■ WORK TO DO: In the blog post below, why does the writer keep putting parts and pieces of earlier writing into it? Answer in one to three sentences.

■ TEXT BLOCK:
And we start with Simon & Garfunkel singing Bookends while I silently sing along inside my head.
“Time it was, and what a time it was, it was
A time of innocence, A time of confidences
Long ago, it must be, I have a photograph
Preserve your memories; They’re all that’s left you”
A good gardener is like that painter or sculptor too. They look at patches of dirt and understand that if they tend to their garden they can grow something beautiful there.
It may be dirt today but with some patience and some love you can turn weeds into flowers.
The original headline of this post was going to be Love Lost, Love Found & Innocence Lost but I changed my mind.
I got lost in memories of the past, thoughts of the present and ideas about the future.
I was looking for something and I stumbled across This Is Not My/Your Life and then I came across a post about my lucky shorts.
Someone told me I talk about my age an awful lot and I laughed and said it is true because I have a hard time believing I am as old as I am.
Old enough for friends to start asking if I have thought about what I want to do for my 60th birthday but young enough to look in the mirror and ask if it is really only four years away. I know I am not 25, but I am not 50 something either, I have to be in my forties or maybe late thirties.
You’re Kind Of Weird
Someone told me I am kind of weird and suggested I pay more attention to how I impact my reputation.
Someone else said weird was the wrong word and said I am more of a lone wolf and suggested I be more conscious of what people see because they might misunderstand me.
I smiled and said I didn’t care. I know how to be part of a group. I know how to be silent and just go along with things and I know how to be me.
I like being me better and I think the people that matter do too.
That is not a reference just to the proverbial group of people who are supposed to love me for being me.
It is not me talking about friends and family, but everyone who has gotten the chance to know me in whatever capacity that might refer to.
It reminded me of a recent conversation in which I stopped talking and didn’t bother to finish telling a story because the other person interrupted me a half dozen times.
They were certain they knew what I was going to say and what the point of my story would be. I don’t think they noticed because we were on the phone but had it been in person it would have been obvious.
The twinkle in my eyes would have disappeared and the smile on my face would have faded.
For a moment I considered saying the doc called back to tell me the pathology report on my liver wasn’t accurate just to see if they noticed but I realized that might have led to a longer conversation and I was no longer interested.
The Long Dance
Was thinking again about how we dance with some people and how it can go for decades with some and not even a day or two with others.
Some people can sit with you in silence and you never grow tired of them or feel worn out and others exhaust you.
There is a magic formula but what it is made of I cannot say. I only know it exists.
More I could say, but not here and not now.
****
I keep grabbing parts and pieces of things I have written and dropping them into the post because life is a patchwork of experiences that we weave together to create something more.
Or so we hope and sometimes so we learn but the answer to what is or isn’t sometimes doesn’t come when you expect.
You can’t always binge watch your life like a Netflix special no matter how badly you want to.
We opened doors that can’t be closed and created moments and memories that can’t ever be forgotten. Sure, we can list the reasons why they should and nurse the anger, aches, pains and disappointments that came with it all because that helps us pretend that once was is nothing more than memory.

■ GIVEN DATA:
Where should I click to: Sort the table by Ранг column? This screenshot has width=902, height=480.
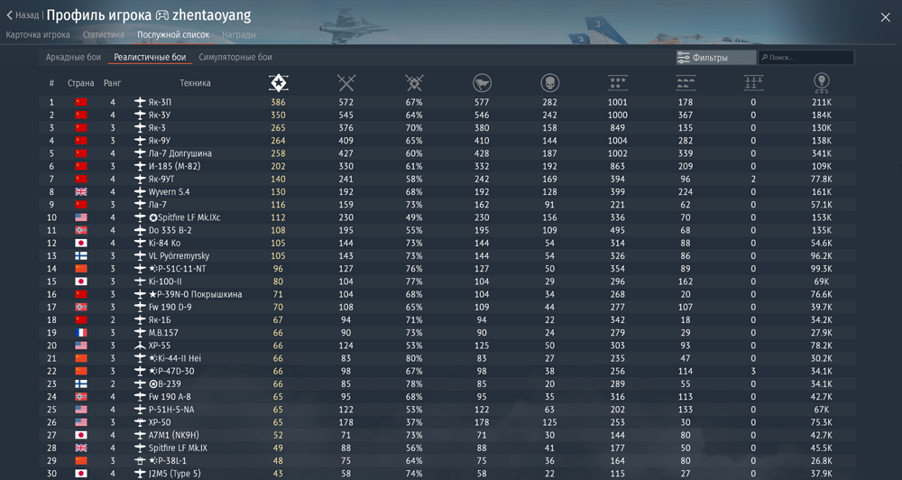click(x=113, y=83)
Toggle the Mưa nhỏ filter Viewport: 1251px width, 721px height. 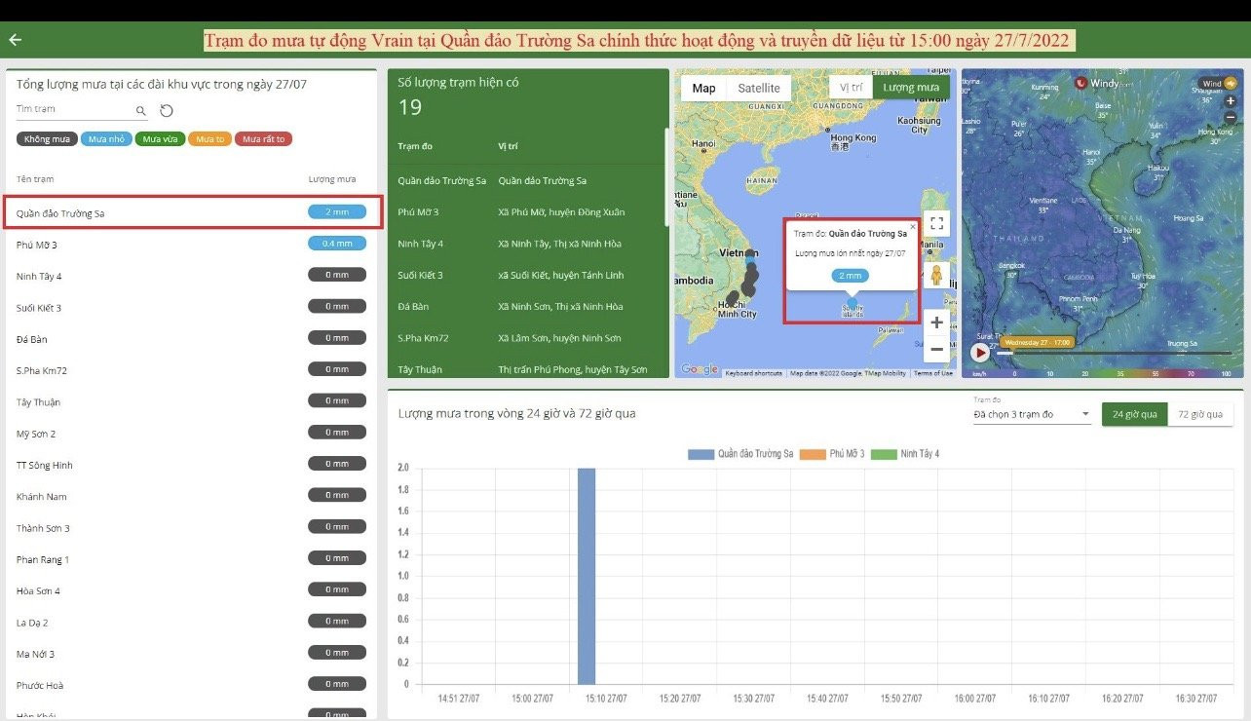[105, 139]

■ TASK RESULT: The writer does this because life is a patchwork of experiences that we weave together to create something more.